# [WHAT YOU SHOULD DO]
Would you retype exactly the lines below, from the one containing "Instruction: Select the" through the end of the entries, both ends included, but not the pictures?

# [DATA FOR ANALYSIS]
^^^^^^^^^^^^^^^^
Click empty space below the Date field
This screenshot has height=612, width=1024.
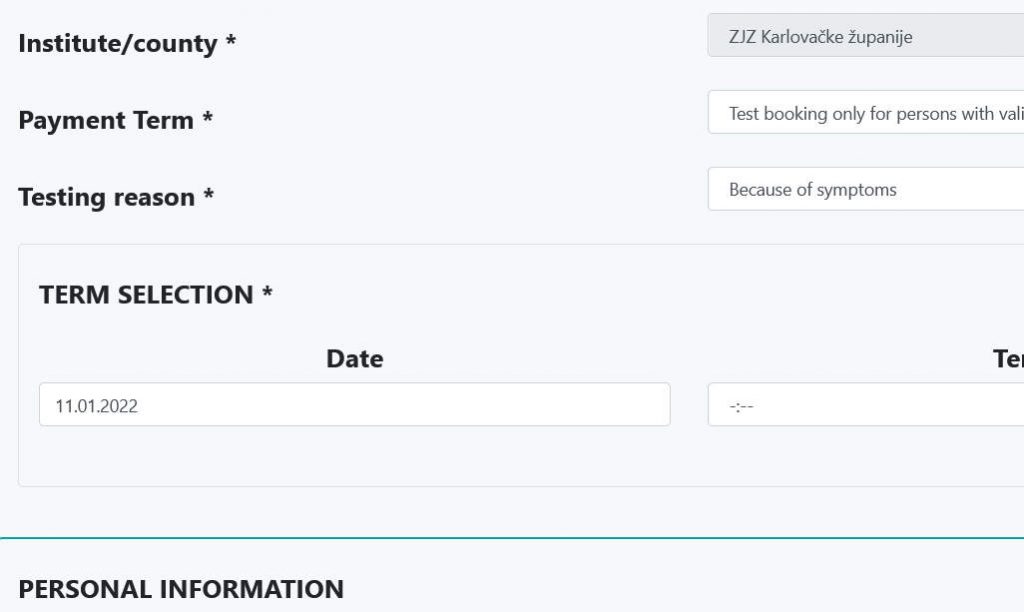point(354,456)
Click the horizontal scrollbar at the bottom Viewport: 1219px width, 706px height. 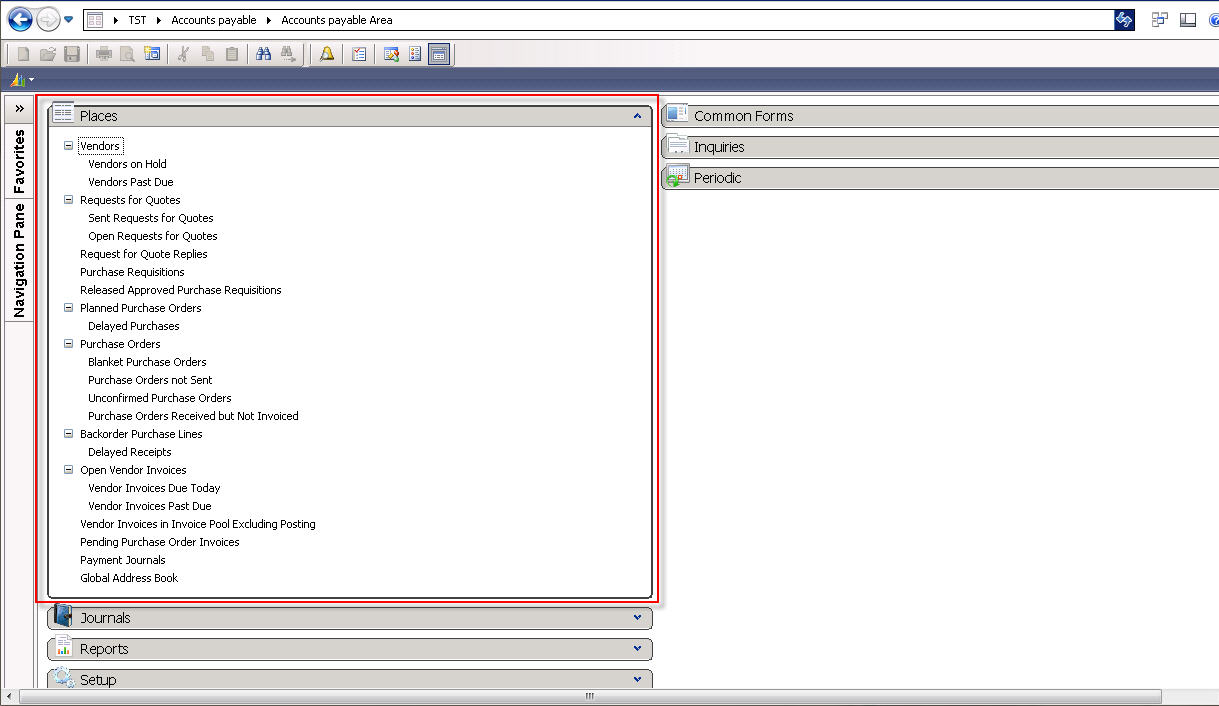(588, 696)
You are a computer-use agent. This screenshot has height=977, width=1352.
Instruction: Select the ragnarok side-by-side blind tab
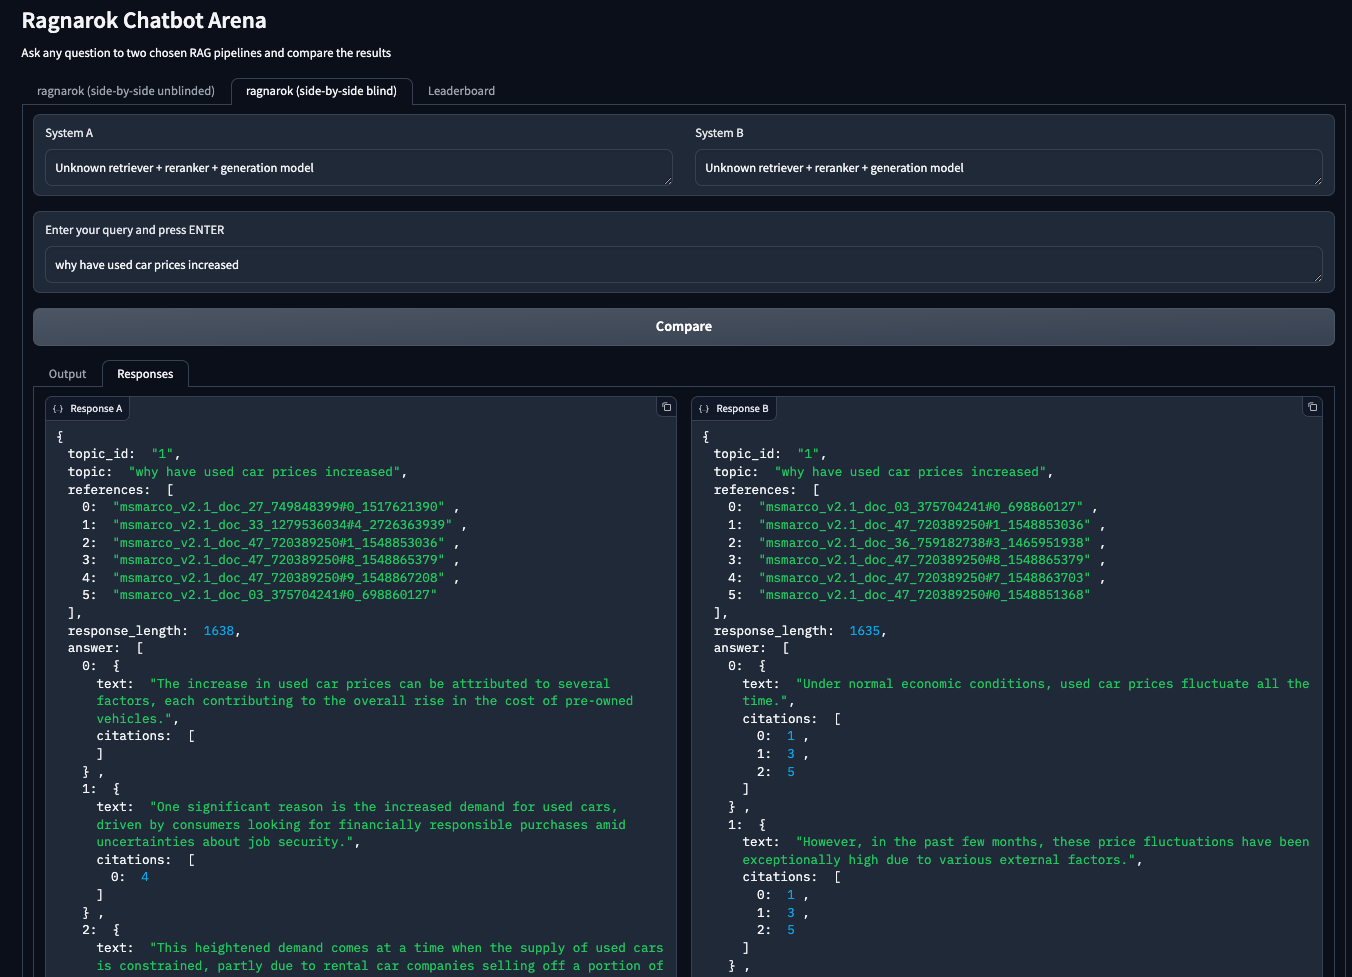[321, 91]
^^^^^^^^^^^^^^^^
# [RESPONSE TO THE TASK]
Instruction: Select the ragnarok side-by-side blind tab
[321, 91]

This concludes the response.